- [Task description]: Echo the lines of these records exactly, leaving out the pictures.

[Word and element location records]
----

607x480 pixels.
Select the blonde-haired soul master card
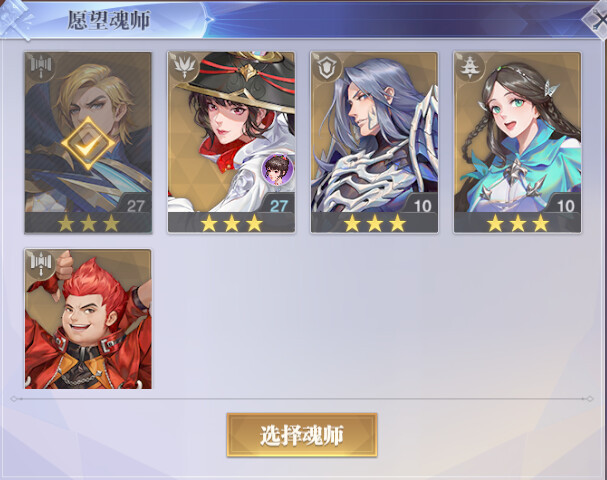pos(88,143)
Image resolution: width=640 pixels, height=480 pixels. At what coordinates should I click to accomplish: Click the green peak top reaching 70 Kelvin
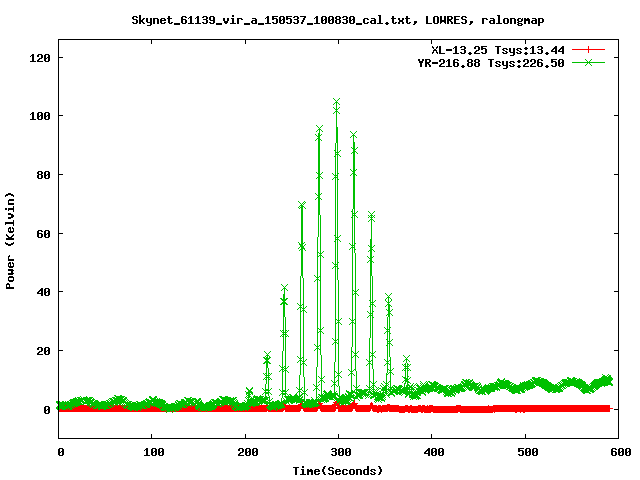click(x=302, y=205)
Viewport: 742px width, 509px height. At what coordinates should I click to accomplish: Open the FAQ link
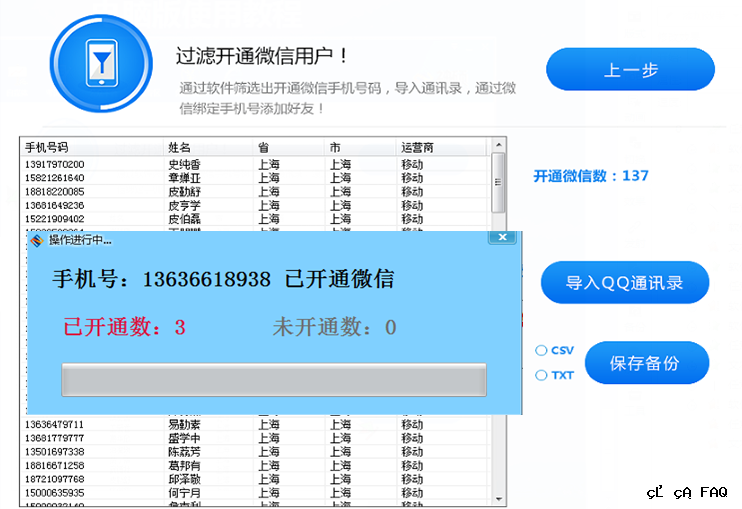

----

- [Solved problem]:
607x480 pixels.
Select the blonde-haired soul master card
pos(88,143)
Image resolution: width=640 pixels, height=480 pixels. At what coordinates should I click to accomplish: Click the green peak top reaching 70 Kelvin
click(x=302, y=205)
Viewport: 742px width, 509px height. At what coordinates should I click to accomplish: Open the FAQ link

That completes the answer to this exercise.